JNUG tracks the MVIS Global Junio ?? r Gold Miners Index () and aims for 200% or -200% – 2x the return of this benchmark index for one day. This daily leverage gives JNUG certain characteristics that are likely to make it an inappropriate long-term interest. This is why short-term traders use these LTEFs for targeted betting during the trading day.

In 2020, gold has experienced a surge, at about 30% year-to-date (YTD).

There are a wide variety of ETFs to track the price of the shares, including SPDR Gold Shares (NYSE 🙂 and SPDR Gold MiniShares (NYSE: ) – both of which are up about 31% this year.

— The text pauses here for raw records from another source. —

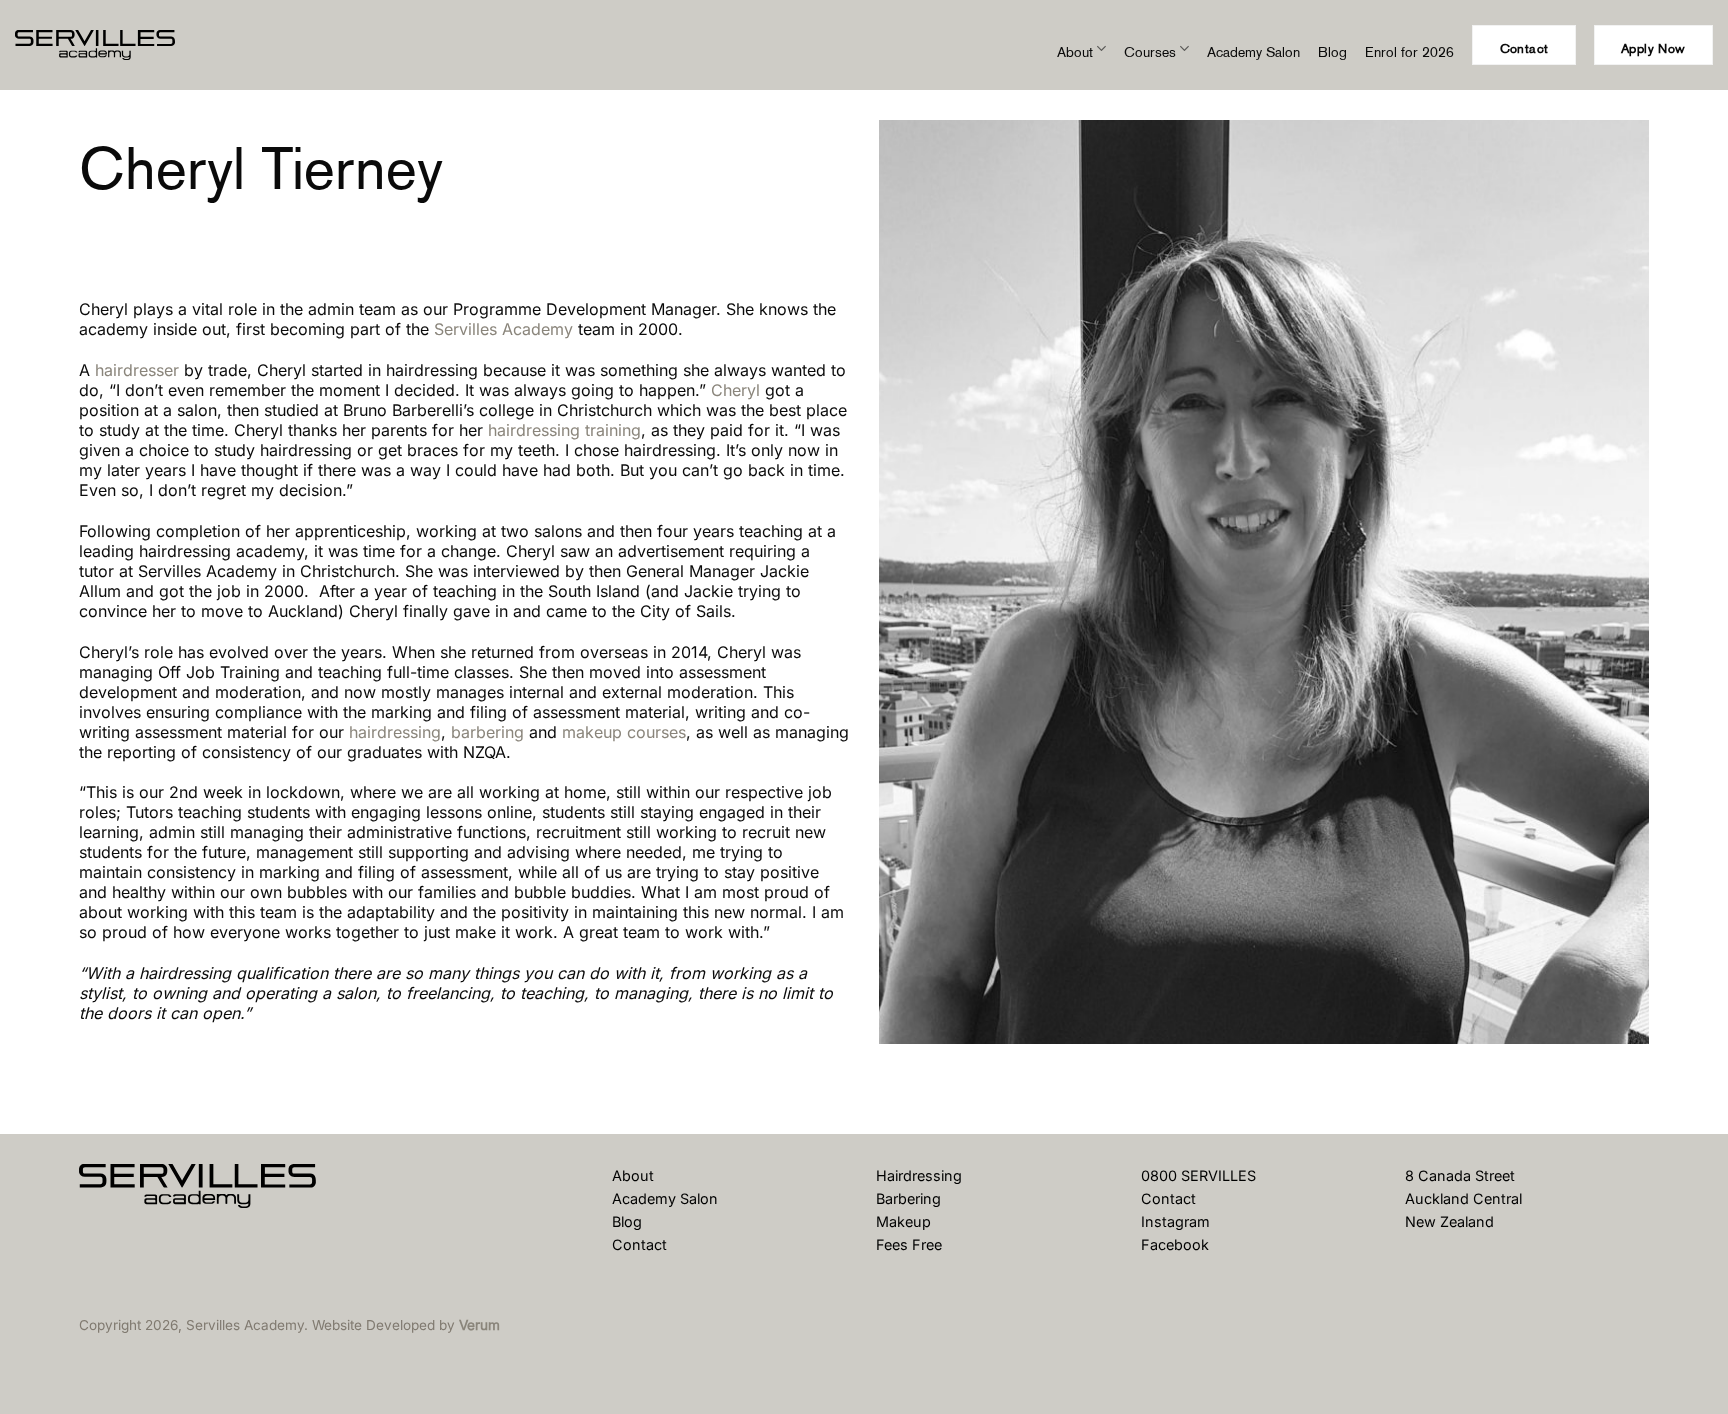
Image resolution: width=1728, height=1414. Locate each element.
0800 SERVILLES (1198, 1175)
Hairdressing (919, 1175)
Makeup (903, 1221)
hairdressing (395, 732)
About (1075, 52)
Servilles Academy (503, 329)
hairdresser (137, 370)
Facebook (1175, 1244)
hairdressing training (564, 430)
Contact (639, 1244)
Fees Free (909, 1244)
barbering (487, 732)
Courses (1150, 52)
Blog (1332, 52)
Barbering (908, 1198)
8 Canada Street (1460, 1175)
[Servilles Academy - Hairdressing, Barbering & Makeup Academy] (115, 45)
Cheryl (735, 390)
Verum (479, 1325)
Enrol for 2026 (1409, 52)
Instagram (1175, 1221)
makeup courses (624, 732)
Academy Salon (1253, 52)
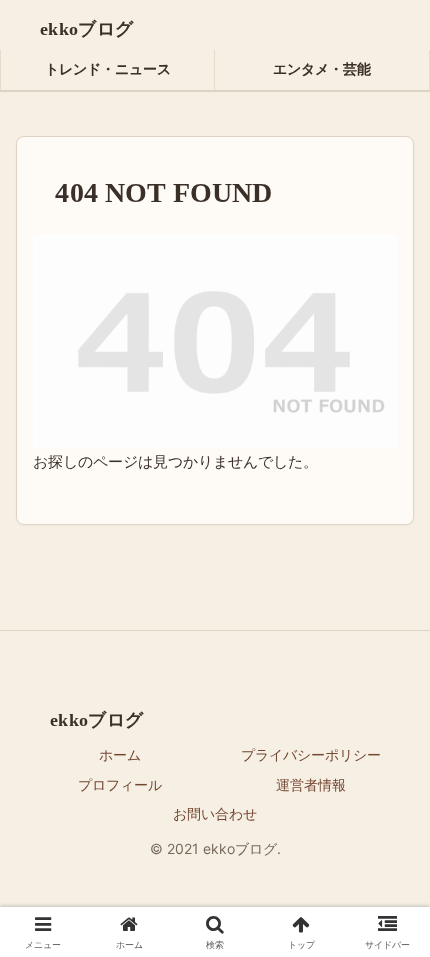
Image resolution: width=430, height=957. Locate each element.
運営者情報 (311, 784)
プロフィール (120, 784)
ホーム (120, 754)
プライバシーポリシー (311, 754)
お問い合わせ (215, 813)
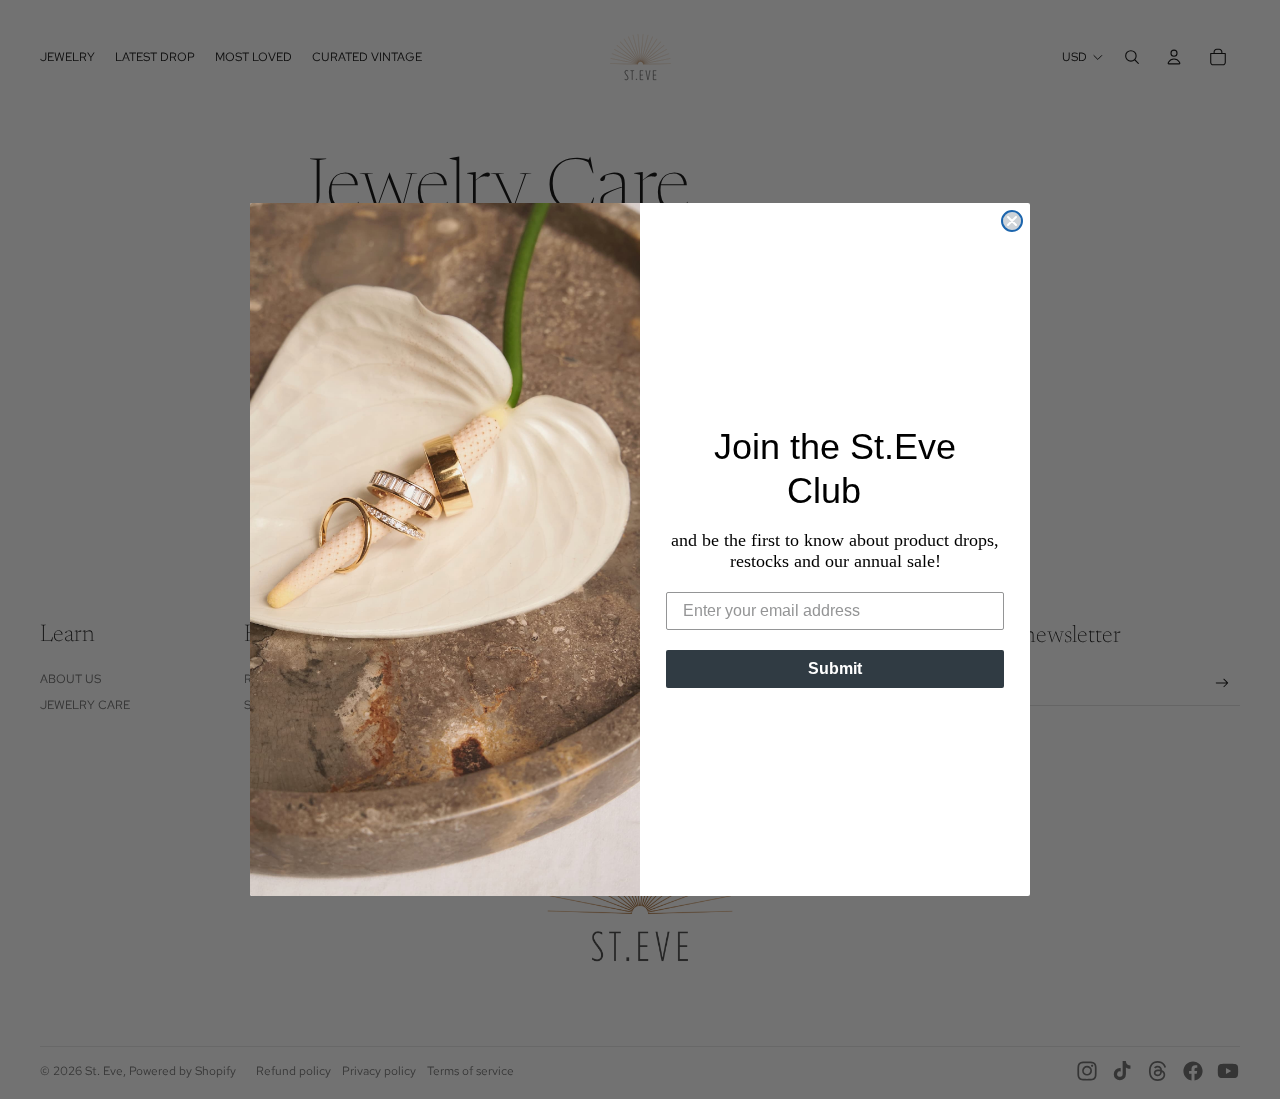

There are also funds that invest in miners, such as the VanEck Vectors Gold Miners ETF (NYSE 🙂 and the VanEck Vectors Junior Gold Miners ETF (NYSE :), which are in 2020 by approximately 45% and 43% respectively. MVGDXJ, the index that JNUG tracks, is also up about 43% in 2020.

JNUG itself, however, is down more than 80% YTD. Another popular leveraged ETF, Direxion Daily Gold Miners Bull 2X ETF (NYSE: ) is also down more than 41% so far this year.

The main reason for the discrepancy between the LETFs and the ETFs they track: leverage.

A 2x LETF-like JNUG stock is structured to be used constantly 2x daily. This 2x long LTEF has to buy every day when the prices of underlying assets rise and sell when they fall. However, the compound effects of daily returns work against long-term investors.

Bottom Line

LETFs can be valuable investment tools. However, it is critical for market participants to realize that those who hold LETFs for longer than a day are exposing themselves to substantial risks.

We will take a closer look at specific leveraged ETFs in the coming weeks.